Jason Kelly sent me an updated version of his book, The Neatest Little Guide to Stock Market Investing: 2013 Edition*, to read and review. I finished reading it yesterday. It’s a short read, which is good because I’m a notoriously slow reader.
Overall, I liked the book and would recommend it to anyone just starting out on the road to investing. Jason covers most of the basics from defining what stocks are, how to open a brokerage account, how to buy and sell, and he even spends a good portion of the book offering tips from some of the well-known investors like Warren Buffett and Bill Miller (along with a few others). I always like reading about what successful investors have done. The one problem I have, though, is that they all seem to contradict each other. So, I’ll read about one and think, “Wow! That’s pretty cool.” Then I’ll move to the next one and it will contradict what the last one said in some way. It’s a bit overwhelming.
He moved on from there to talk about strategies from James O’Shaughnessy’s “What Works on Wall Street.” They sound great when you read stuff like, “From January 1, 1964, to December 31, 2009, the 25-stock Trending Value portfolio returned 21.2 percent a year…” SIGN ME UP! Unfortunately, these strategies are academic in nature (no real money was put into these strategies) and are difficult to practice in real-life (O’Shaughnessy had access to databases that the rest of us probably cannot afford). O’Shaughnessy manages a couple of mutual funds. As you can see from the following graphic, his results have been less than impressive.
Kelly moves on from there to talk about value averaging followed with a section on conduction research via magazines, newspapers, newsletters, and online tools to aid in that endeavor.
Finally, he closes out the book by walking the reader through his investing process with information on how to set up a “Stocks to Watch” worksheet (it’s a detailed process).
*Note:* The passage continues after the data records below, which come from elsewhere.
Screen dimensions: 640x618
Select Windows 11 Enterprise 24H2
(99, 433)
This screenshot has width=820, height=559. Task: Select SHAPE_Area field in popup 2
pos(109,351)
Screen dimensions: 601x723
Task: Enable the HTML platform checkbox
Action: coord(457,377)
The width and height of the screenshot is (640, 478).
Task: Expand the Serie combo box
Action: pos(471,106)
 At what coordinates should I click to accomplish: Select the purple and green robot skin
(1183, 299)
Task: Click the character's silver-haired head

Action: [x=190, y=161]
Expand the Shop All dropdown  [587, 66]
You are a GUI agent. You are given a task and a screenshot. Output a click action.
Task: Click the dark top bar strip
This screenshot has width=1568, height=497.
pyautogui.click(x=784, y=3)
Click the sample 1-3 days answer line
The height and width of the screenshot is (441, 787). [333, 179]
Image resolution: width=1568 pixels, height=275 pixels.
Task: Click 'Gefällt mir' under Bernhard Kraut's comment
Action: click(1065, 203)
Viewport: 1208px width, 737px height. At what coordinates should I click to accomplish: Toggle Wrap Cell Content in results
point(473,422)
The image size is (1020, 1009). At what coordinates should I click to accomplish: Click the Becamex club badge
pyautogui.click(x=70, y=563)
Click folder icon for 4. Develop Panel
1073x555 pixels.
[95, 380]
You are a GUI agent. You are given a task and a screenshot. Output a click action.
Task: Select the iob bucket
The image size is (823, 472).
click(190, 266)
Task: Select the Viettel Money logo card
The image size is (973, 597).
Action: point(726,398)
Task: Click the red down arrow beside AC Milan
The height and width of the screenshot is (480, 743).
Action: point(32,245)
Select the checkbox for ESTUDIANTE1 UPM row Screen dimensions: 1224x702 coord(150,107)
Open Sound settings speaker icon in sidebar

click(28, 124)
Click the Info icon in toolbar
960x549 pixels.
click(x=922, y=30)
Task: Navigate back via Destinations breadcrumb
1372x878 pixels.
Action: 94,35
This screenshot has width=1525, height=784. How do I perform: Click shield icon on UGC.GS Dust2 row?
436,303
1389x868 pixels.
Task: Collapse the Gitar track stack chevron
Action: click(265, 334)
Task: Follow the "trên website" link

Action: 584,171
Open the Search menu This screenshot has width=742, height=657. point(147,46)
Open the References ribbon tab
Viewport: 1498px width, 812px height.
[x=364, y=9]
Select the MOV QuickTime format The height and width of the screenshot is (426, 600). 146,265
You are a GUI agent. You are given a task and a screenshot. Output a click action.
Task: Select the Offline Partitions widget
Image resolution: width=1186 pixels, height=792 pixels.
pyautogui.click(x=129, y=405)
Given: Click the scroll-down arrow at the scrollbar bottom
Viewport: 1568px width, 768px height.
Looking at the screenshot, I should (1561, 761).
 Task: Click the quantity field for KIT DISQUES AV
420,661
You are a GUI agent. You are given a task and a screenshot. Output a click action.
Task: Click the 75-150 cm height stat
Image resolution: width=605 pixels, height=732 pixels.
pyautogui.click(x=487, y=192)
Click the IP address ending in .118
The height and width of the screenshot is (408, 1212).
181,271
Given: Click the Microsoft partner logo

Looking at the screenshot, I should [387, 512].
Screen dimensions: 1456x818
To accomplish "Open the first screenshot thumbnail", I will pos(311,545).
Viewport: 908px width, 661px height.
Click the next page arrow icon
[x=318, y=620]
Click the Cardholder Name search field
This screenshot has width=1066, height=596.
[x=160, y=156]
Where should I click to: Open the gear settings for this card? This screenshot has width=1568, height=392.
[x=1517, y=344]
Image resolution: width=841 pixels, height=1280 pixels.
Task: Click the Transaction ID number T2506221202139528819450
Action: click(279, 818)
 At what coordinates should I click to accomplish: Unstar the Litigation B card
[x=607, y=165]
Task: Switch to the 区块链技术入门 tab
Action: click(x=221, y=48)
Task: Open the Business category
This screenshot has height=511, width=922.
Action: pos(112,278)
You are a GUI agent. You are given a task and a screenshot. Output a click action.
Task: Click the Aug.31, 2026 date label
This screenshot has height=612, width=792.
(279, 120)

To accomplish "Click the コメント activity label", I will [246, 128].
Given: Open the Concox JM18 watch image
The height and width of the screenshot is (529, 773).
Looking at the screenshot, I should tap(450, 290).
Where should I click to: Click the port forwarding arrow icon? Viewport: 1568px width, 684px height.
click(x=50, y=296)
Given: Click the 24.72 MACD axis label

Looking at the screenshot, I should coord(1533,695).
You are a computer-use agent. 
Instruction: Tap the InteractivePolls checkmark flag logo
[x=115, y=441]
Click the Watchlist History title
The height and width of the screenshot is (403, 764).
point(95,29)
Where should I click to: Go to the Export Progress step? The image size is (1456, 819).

If this book has a shortcoming, it’s in the fact that he didn’t really talk about indexing. Indexing is the reality or most people. It’s simple and will most likely perform well enough to meet any realistic goal. This book is more about investing for those who like to conduct research and like a challenge of finding the next Apple or Microsoft (back when it was in its prime).
Like I said at the beginning of this review, this is a good book. It will give the beginner access to a lot of information. I would recommend reading it along with The Coffeehouse Investor* and Larry Swedroe’s books* and then decide which approach is best.